**What this task involves:**
The answer must consist of every line from the entries below that contains the word "policy".

**Recorded information:**
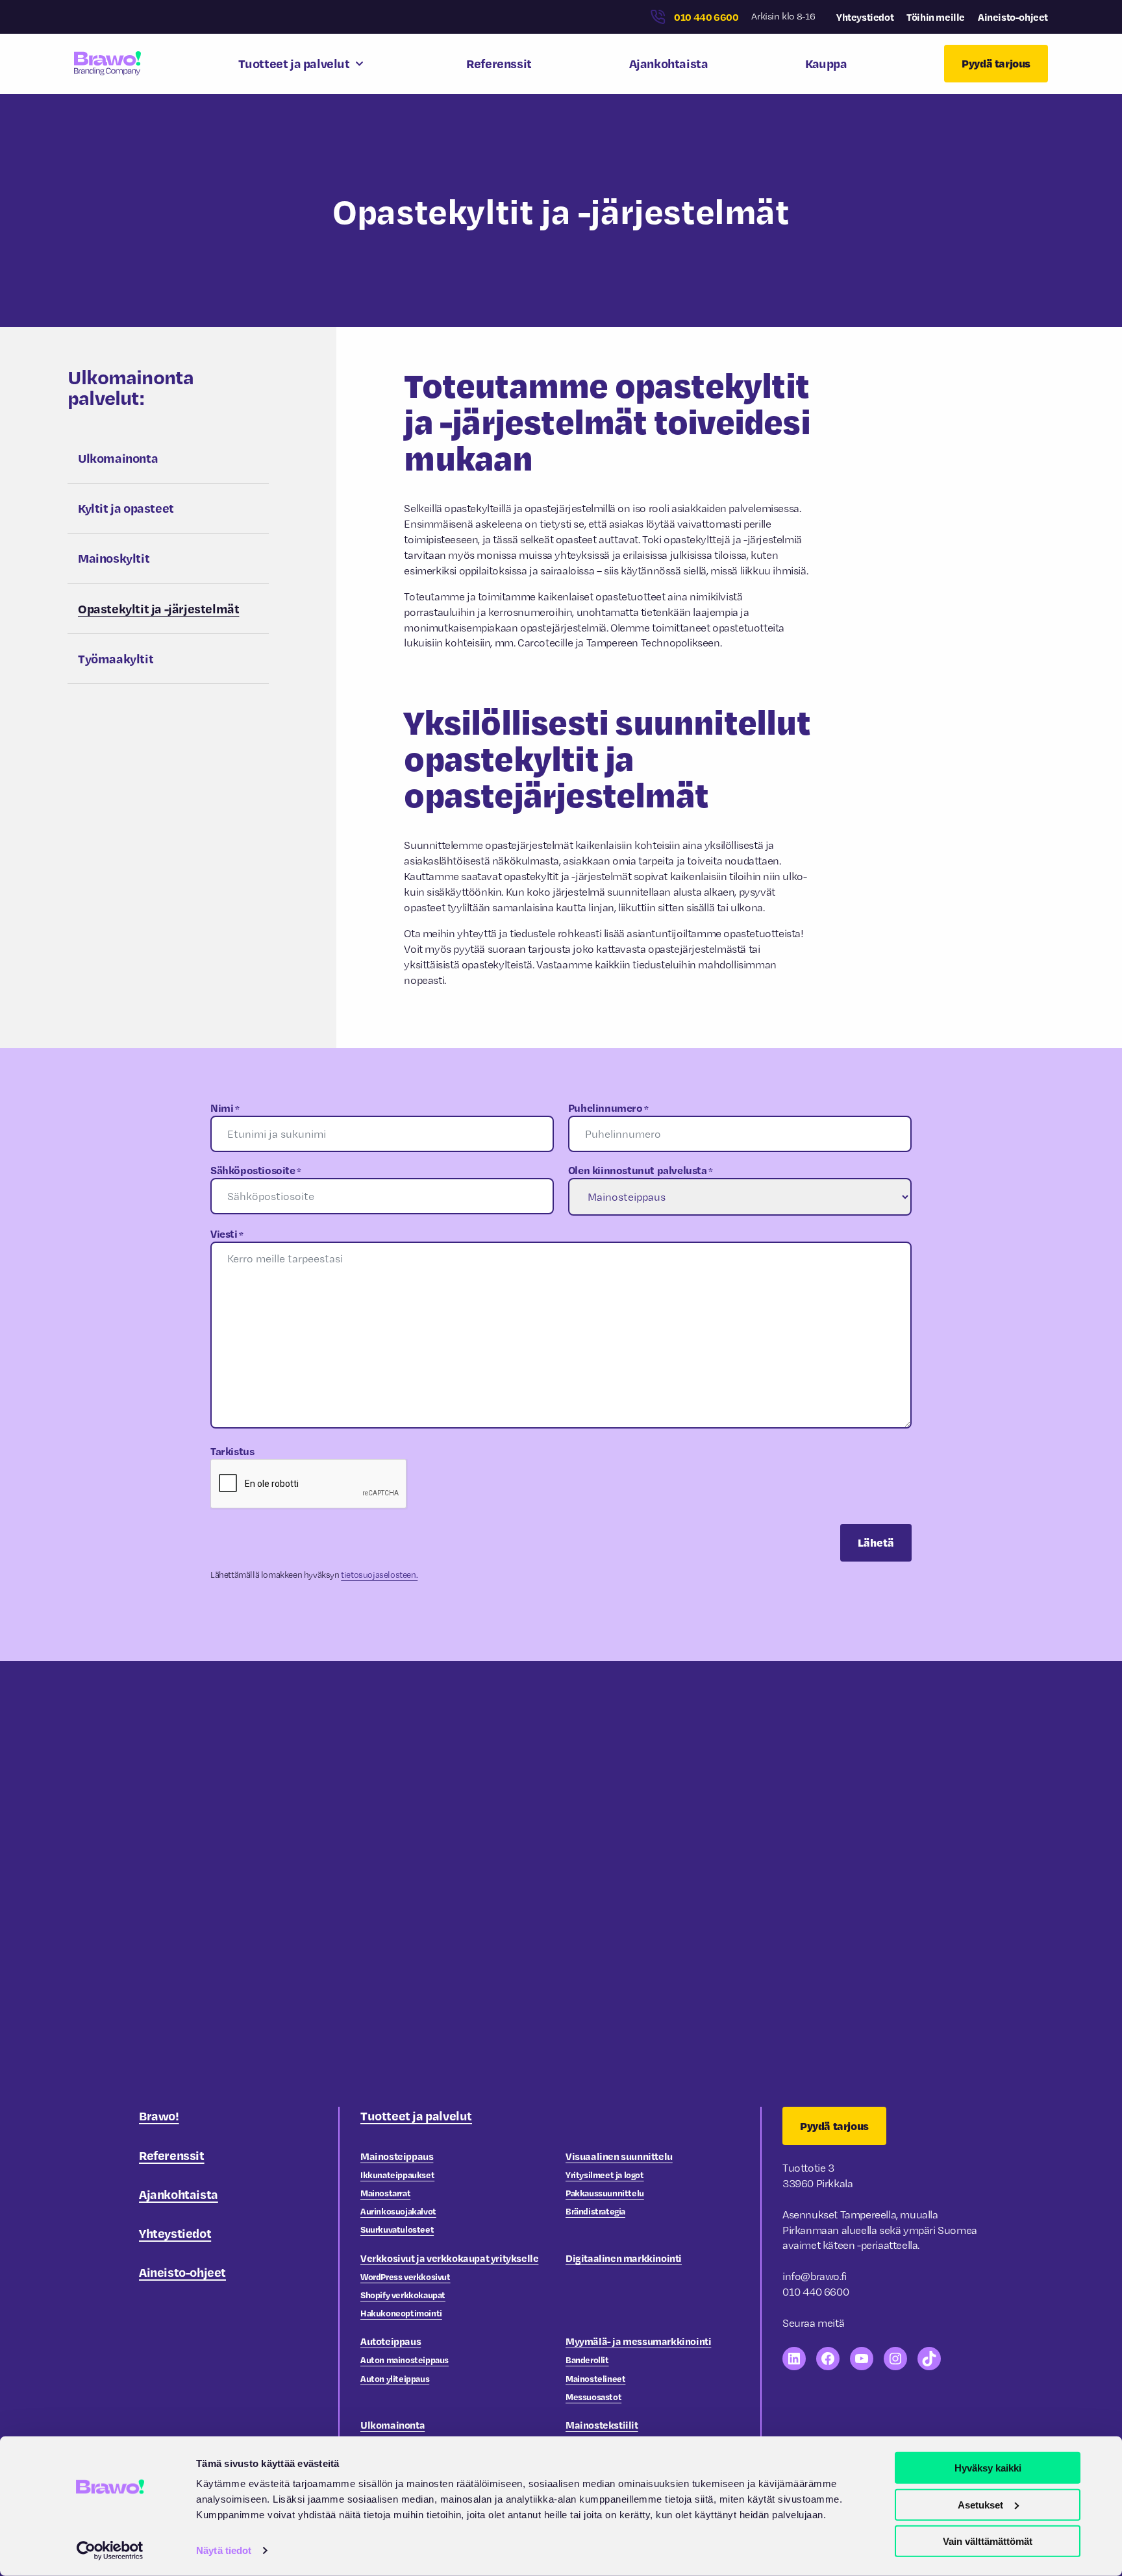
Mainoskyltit (113, 558)
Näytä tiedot (223, 2550)
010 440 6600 (706, 16)
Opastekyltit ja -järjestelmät (158, 608)
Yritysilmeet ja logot (605, 2174)
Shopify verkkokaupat (402, 2294)
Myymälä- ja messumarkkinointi (638, 2341)
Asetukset (980, 2504)
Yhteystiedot (864, 16)
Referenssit (499, 63)
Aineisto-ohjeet (1013, 16)
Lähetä (876, 1542)
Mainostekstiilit (602, 2424)
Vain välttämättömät (987, 2541)
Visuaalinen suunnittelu (619, 2156)
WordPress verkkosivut (405, 2276)
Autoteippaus (390, 2341)
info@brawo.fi (814, 2276)
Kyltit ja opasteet (126, 508)
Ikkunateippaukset (397, 2174)
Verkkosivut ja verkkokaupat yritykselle (449, 2257)
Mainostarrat (385, 2192)
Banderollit (587, 2359)
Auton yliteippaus (394, 2378)
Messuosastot (593, 2396)
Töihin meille (935, 16)
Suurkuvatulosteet (397, 2229)
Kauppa (826, 63)
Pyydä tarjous (996, 63)
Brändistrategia (595, 2210)
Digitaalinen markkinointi (624, 2257)
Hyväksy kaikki (987, 2467)
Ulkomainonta (118, 458)
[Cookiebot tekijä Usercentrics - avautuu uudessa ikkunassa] (110, 2550)
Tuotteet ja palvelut (294, 63)
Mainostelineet (595, 2378)
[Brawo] (107, 63)
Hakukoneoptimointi (401, 2312)
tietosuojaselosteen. (379, 1574)
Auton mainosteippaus (404, 2359)
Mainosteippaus (396, 2156)
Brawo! (159, 2115)
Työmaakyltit (115, 658)
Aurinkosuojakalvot (398, 2210)
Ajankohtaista (668, 63)
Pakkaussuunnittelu (605, 2192)
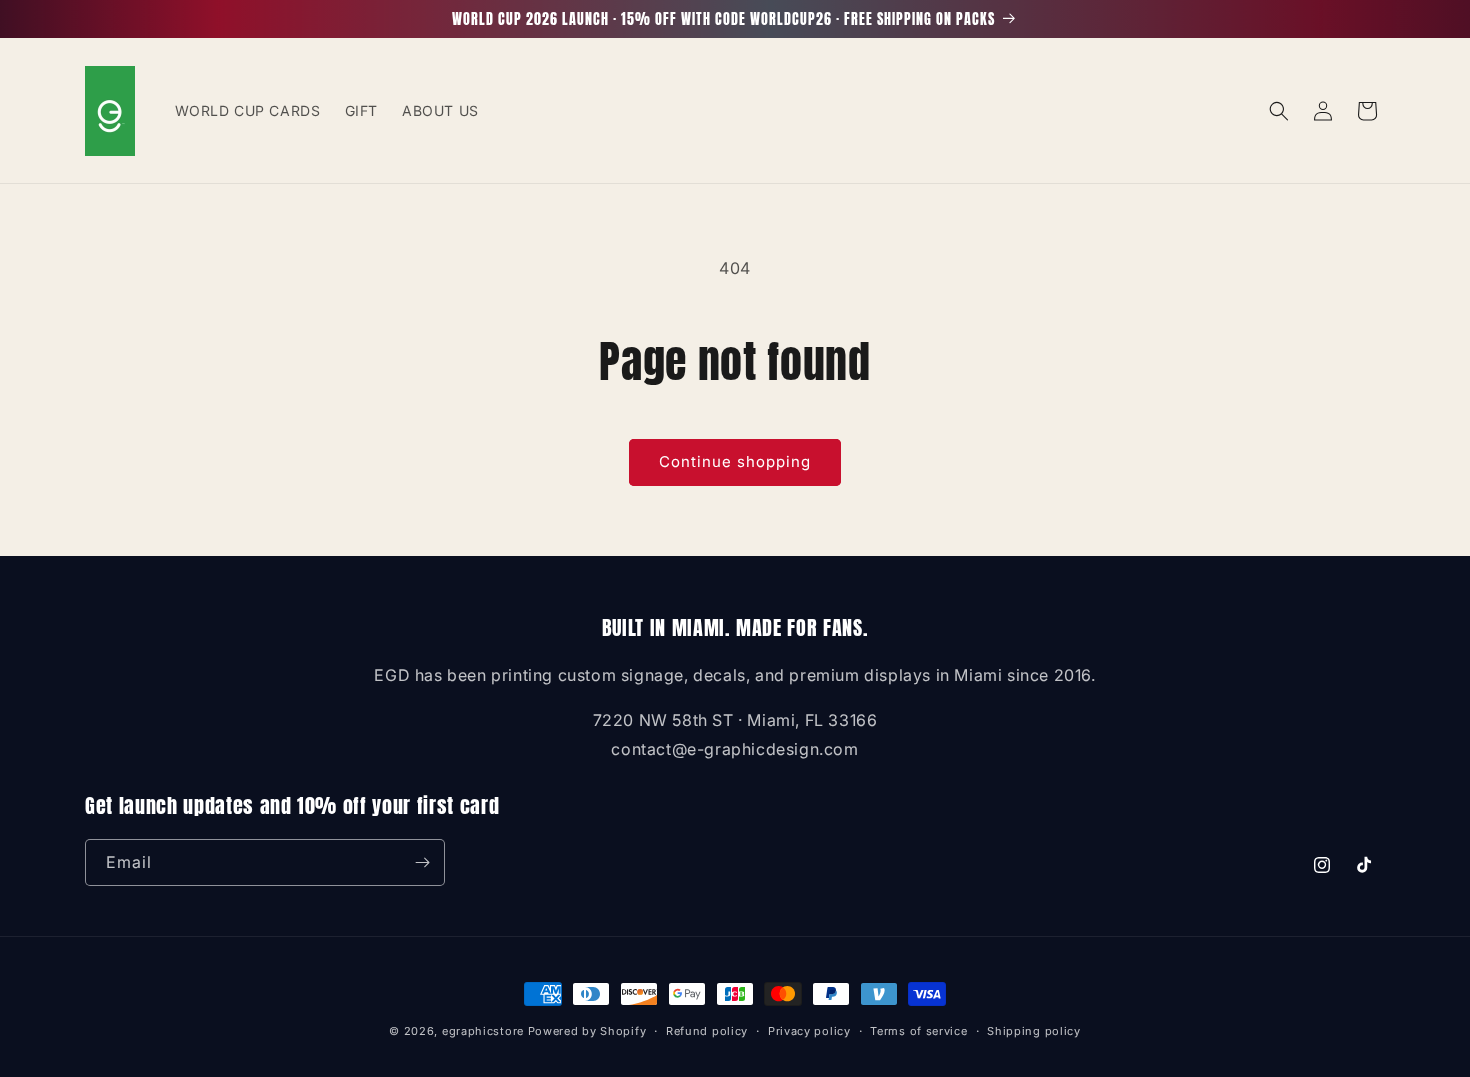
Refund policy (707, 1031)
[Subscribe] (422, 862)
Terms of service (918, 1031)
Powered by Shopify (587, 1031)
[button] (1279, 111)
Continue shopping (735, 461)
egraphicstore (483, 1031)
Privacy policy (809, 1031)
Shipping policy (1034, 1031)
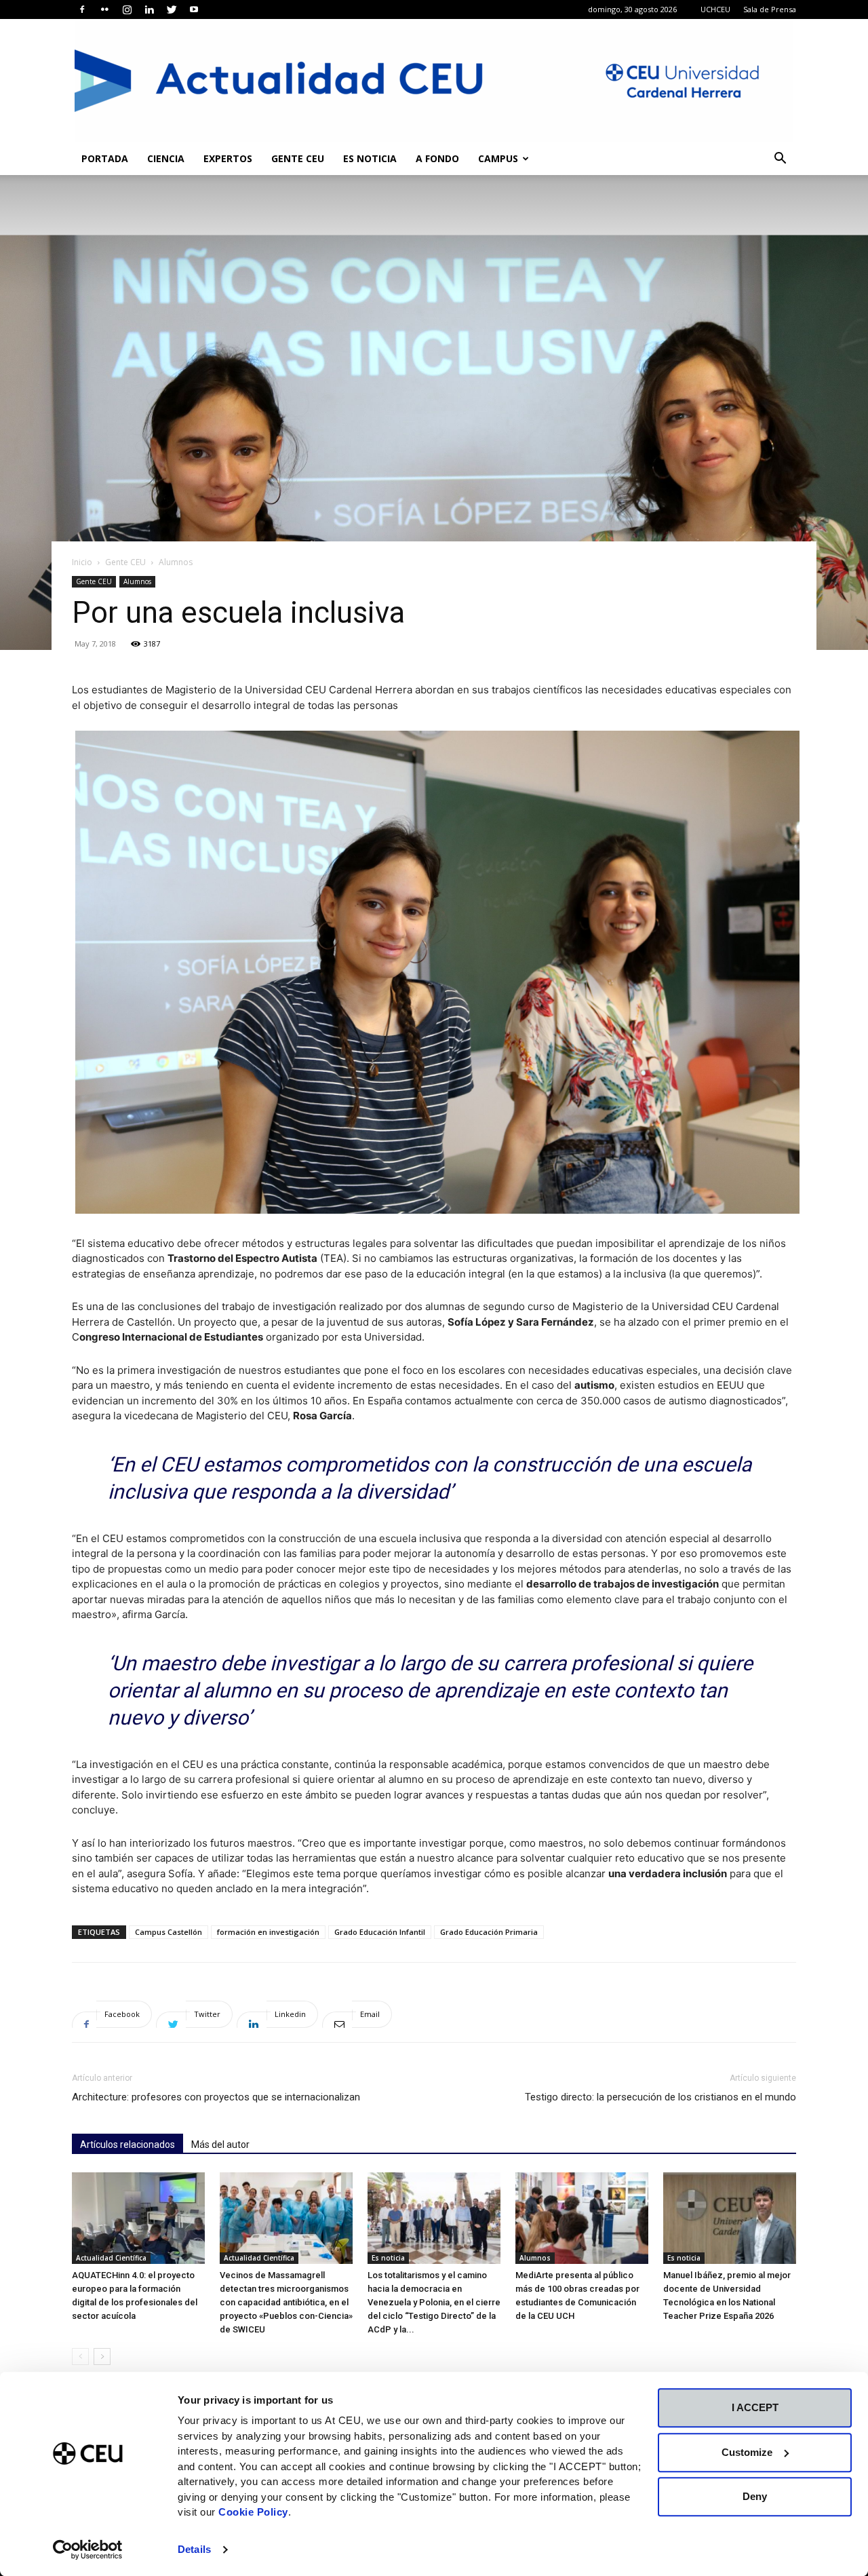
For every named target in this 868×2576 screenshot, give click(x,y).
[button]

**Answer section:**
Refund policy (707, 1031)
Privacy policy (809, 1031)
Shipping policy (1034, 1031)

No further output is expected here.